** start RAW DATA **

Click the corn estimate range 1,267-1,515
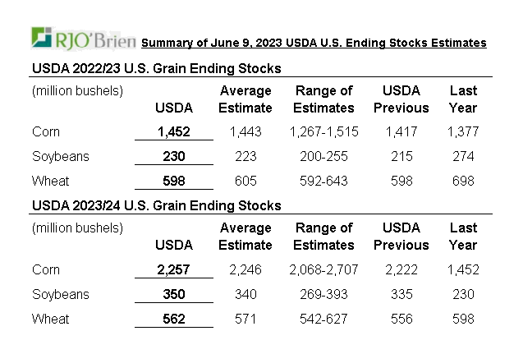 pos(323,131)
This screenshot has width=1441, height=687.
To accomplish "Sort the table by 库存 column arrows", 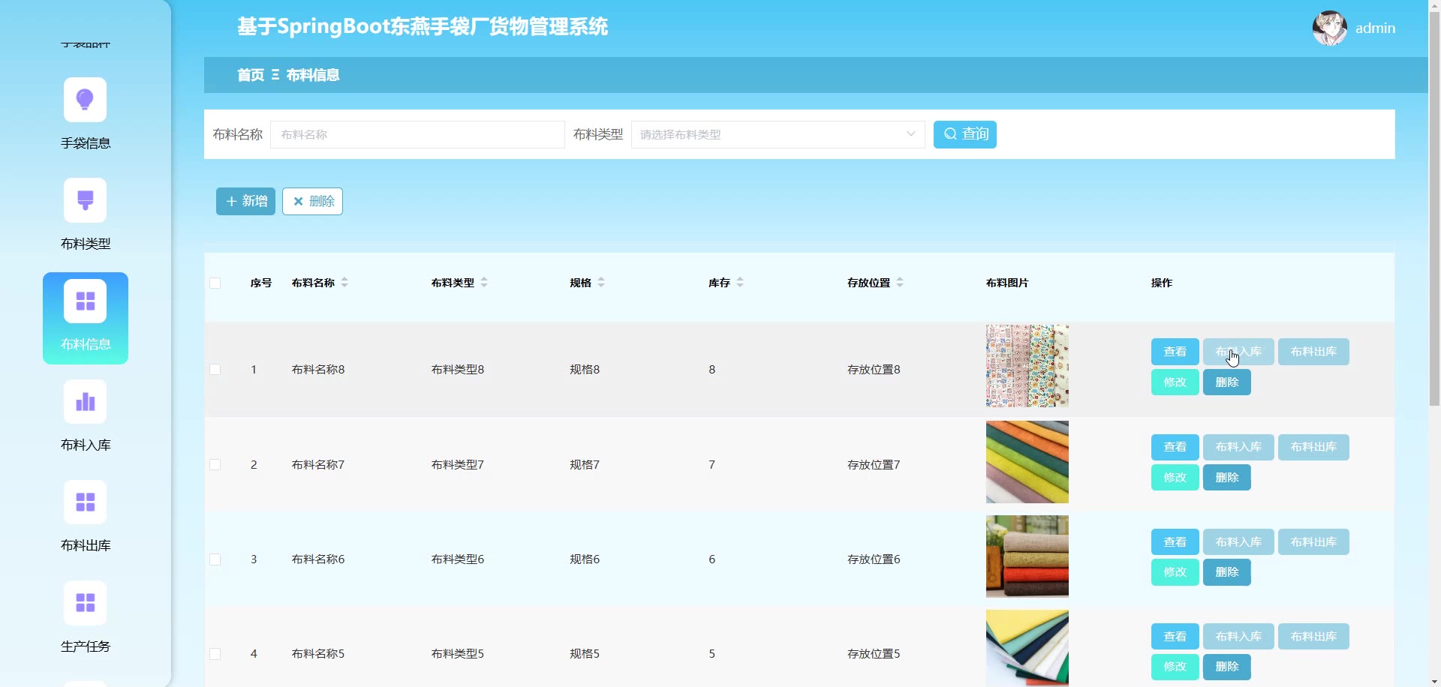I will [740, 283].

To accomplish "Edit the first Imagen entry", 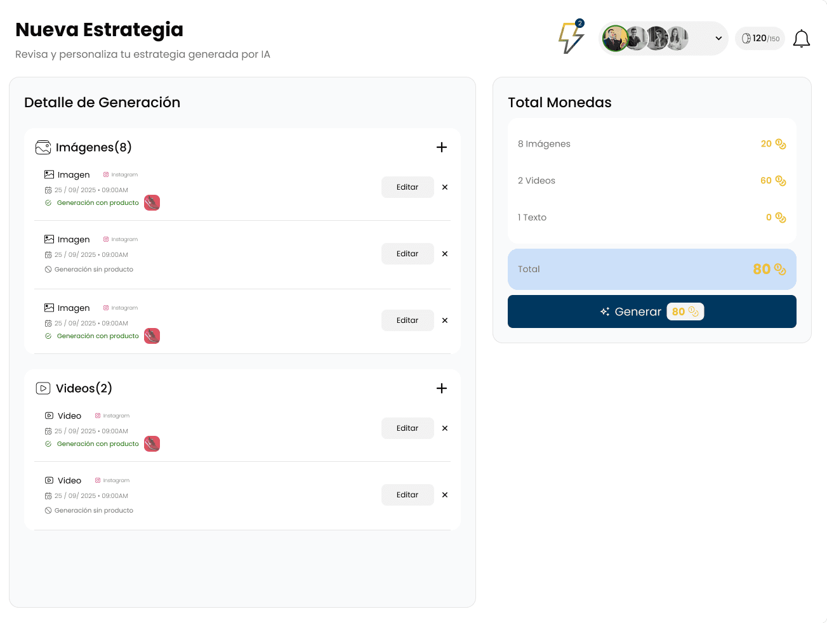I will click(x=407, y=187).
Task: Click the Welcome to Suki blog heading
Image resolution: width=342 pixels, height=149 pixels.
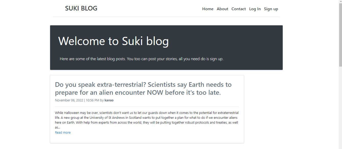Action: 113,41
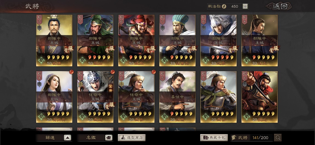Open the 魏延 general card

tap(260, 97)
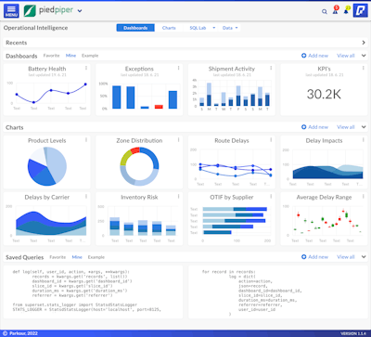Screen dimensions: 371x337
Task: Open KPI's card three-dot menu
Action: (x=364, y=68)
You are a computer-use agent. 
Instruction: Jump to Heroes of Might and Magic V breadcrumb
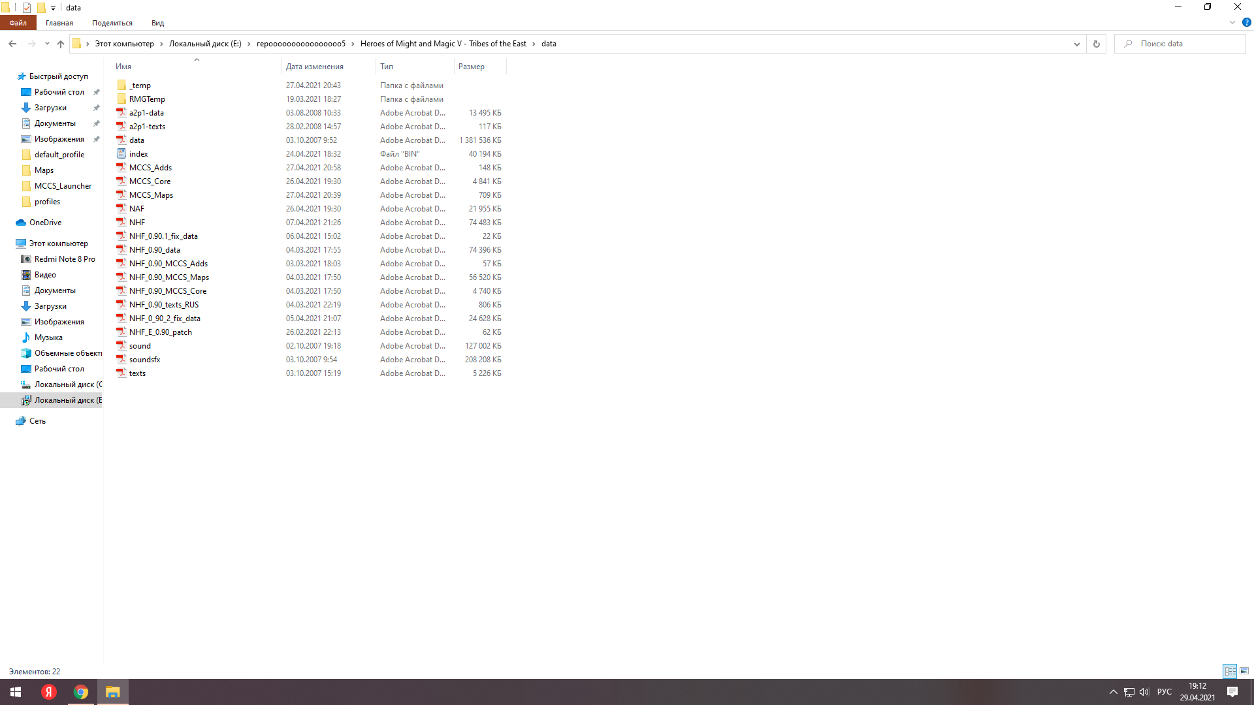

** end RAW DATA **

SHORT TASK ->
Render the records from the line containing "You are a computer-use agent." through their end as a JSON list of strings, one string per line with blank lines omitted. Leave out the pictures.

THE ANSWER ->
[
  "You are a computer-use agent. ",
  "Instruction: Jump to Heroes of Might and Magic V breadcrumb"
]